If you want to see the evidence that supports our summary please read the full report.
Is the service safe?
The care plans we reviewed for people living at the home included risk assessments which identified risks and recommended actions to minimise those risks. This demonstrated that there were systems in place to measure and control risks to people using the service.
Recruitment practice was safe and thorough. This meant that people were cared for by competent and experienced staff.
We found that the provider did not have a contingency plan in place should the people using the service need to be relocated to another premises, for example following flooding or fire damage. The manager told us this would be dealt with as a priority.
We reviewed the equipment being used to provide the service. There were appropriate service agreements in place for the stair-lift and call-bell system and they were working correctly. The bath chair was also working correctly.
All the walking aids being used by people were in good condition. However, we found defects on three wheelchairs which were privately owned by people living at the home. These defects presented a safety risk. The provider did not regularly audit wheelchairs and walking aids being used in the home. The manager agreed to immediately introduce a regular audit of all mobility and walking aids and to ensure arrangements were made for the wheelchair defects to be repaired.
None of the people living at the home were subject to deprivation of liberty safeguards (DoLS) at the time of our visit. Staff had a good understanding of their duties in relation to safeguarding and whistleblowing which meant people were protected.
Is the service effective?
All the people and relatives we spoke with during our visit were complimentary about the care provided by the staff. One person described the staff as "very helpful" and a relative told us the staff consistently did "more than you would expect".
People were involved in the assessment of their care needs and development of their care plans. This ensured care plans reflected their individual needs.
The provider had established links with other health and social care professionals. This meant people were supported to access additional care and treatment services to meet their needs.
Is the service caring?
The care staff had completed relevant training in maintaining people's privacy, dignity, and independence. We saw evidence of staff interacting with people and treating them with consideration and respect.
One relative told us they "couldn't speak highly enough" of the care staff and that all the staff "had the same high standards". One person living at the home told us the staff provided care in a "dignified and respectful way".
People's preferences, interests, and care needs had been identified in their care plans and support was provided in accordance with their wishes.
Is the service responsive?
The provider had appropriate systems in place to ensure the service was meeting the needs of the people living at the home. The staff had a good understanding of people's preferences which meant care and support was tailored to their individual needs.
There were effective systems in place to ensure changes to people's care plans were communicated to the care staff. This meant that the delivery of care could be adapted to people's changing needs.

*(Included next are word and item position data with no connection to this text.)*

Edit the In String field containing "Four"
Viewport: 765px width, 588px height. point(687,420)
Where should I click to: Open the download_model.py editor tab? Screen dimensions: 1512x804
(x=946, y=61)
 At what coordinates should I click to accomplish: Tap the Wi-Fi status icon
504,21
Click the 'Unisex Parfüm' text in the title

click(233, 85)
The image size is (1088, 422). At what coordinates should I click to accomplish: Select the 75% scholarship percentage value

There was evidence that the provider recorded accidents and incidents and that measures would be put in place to minimise the risk of future incidents.
There was a complaints procedure in place and the people we spoke with and their relatives were aware of how to make a complaint if required. All the people we spoke with during our visit said they had never had any reason to make a complaint about the service.
Is the service well-led?
The provider had quality assurance processes in place to ensure the service was meeting the needs and expectations of the people living at the home and their relatives.

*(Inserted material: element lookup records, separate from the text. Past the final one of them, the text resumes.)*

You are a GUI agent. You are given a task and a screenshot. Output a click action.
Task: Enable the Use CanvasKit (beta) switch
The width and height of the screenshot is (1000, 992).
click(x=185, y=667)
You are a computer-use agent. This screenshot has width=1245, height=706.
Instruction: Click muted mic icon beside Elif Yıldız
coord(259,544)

All the people we spoke with during our visit, including care staff and relatives, agreed that they would be supported by the manager and provider if they wanted to comment or complain about the service.

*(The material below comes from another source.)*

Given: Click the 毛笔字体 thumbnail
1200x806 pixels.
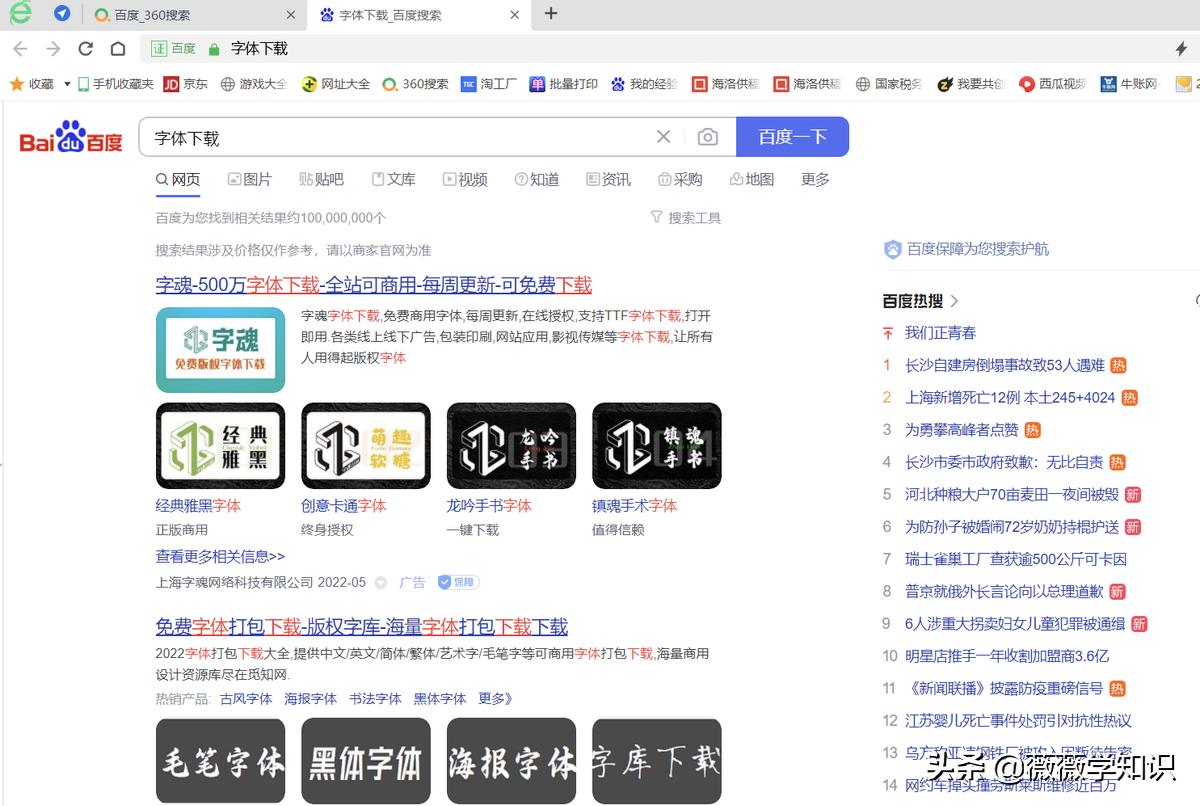Looking at the screenshot, I should coord(220,761).
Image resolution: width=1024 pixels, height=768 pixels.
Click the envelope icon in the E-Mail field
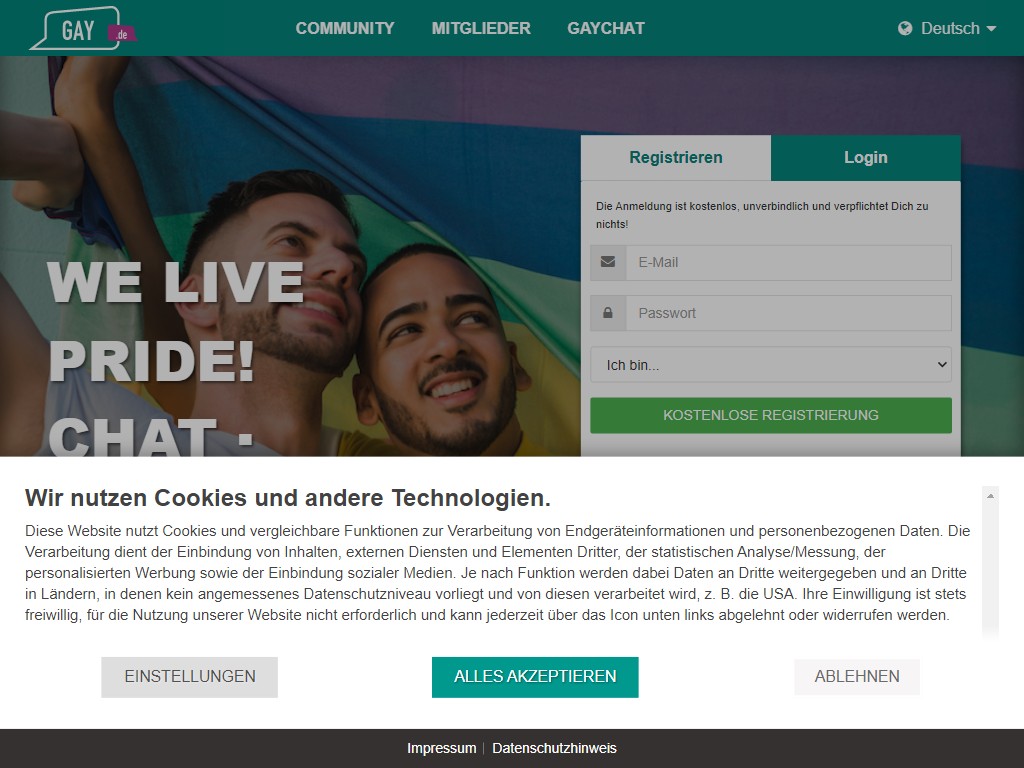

All the staff we spoke with were clear on their roles and responsibilities within the home. The staff told us they had been given appropriate training and support by the provider to enable them to carry out their care duties safely and effectively. Because the manager and provider were actively involved in providing care support, they were also able to provide staff with necessary guidance on best practice.
The service had established links with other health and social care professionals to ensure people's care needs were met.